Because of my period phobia I would constantly check myself down below for signs of blood, and check my body for any sensations to see if I might start bleeding. I would have panic attacks and flashbacks if I saw any blood, and thought I would bleed to death. I couldn’t go into supermarkets because the white floors triggered flashbacks of the hospital floor covered with blood. I felt really unwell physically and mentally, and would lie down in bed a lot of the time, avoiding any sexual contact.

I had EMDR therapy which is amazing. It helped me massively. What helped me even more was getting back in touch with my body again. I found the Red Tent movement and Mizan Abdominal therapy. I used castor oil packs on my womb, and yoni steaming to try and heal the scarring.

As I connected with my cycle and my body again, my periods got slightly easier.

At the time I was taking the mini pill, but I knew instinctively that I was pregnant even with a scarred cervix. A test showed two bold lines every early on, which I thought was strange as my previous pregnancy test had been very faint. I felt like to fall pregnant despite the cervical stenosis and taking the mini pill must be fate. I remembered during the Mizan abdominal therapy I had put the intention of love into my womb, and now here it was. I found out I was expecting twins!

I was scared thought about my health and concerned about the stability of my relationship with their dad.

My pregnancy symptoms were much stronger than normal, especially the nausea which all day and became worse as the day progressed. It was really hard, but I kept reminding myself that I had done this many times before, and was counting the weeks till the nausea would normally ease.

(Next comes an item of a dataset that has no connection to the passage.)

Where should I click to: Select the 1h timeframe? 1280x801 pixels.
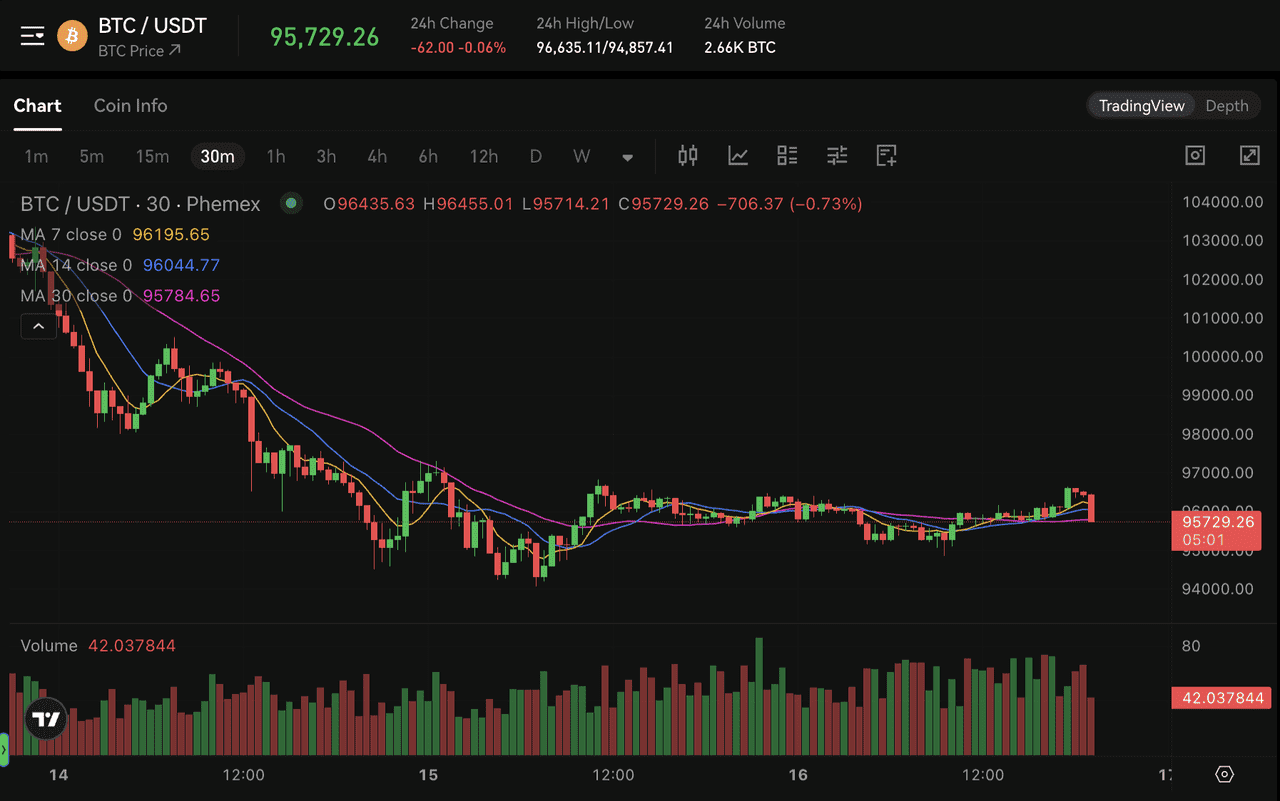(276, 156)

At the time my youngest daughter Lola was experiencing difficulties at nursery and she was find the transition of me and her dad seperately particularly hard. The nursery phoned me one afternoon and asked me to vome into the office. Lola had had a meltdown and hit a member of staff, so they were withdrawing her place at nursery.

Anger bubbled inside me and sadness and disapointment in myself and what a terrible mother I must be! Thoughts were swimming in my head. I blamed myself completely for her behaviour – that it was because her and my dad were seperating. I went home from the nursery sobbing. My partner came home and I went to the toilet and I discovered blood. The first thing I thought, was that I’d come so far with the period phobia I was worried it would trigger me again to see the miscarriage.

I was booked in for a scan at the early pregnancy unit. She said they were measuring small and she couldn’t find any heart beats. She asked me to return in another 14 days for another scan as it may just be that my dates were wrong. Unfortunately I was told that they hadn’t fown, still no heartbeats and their sacs had started to shrink. I had lost them both.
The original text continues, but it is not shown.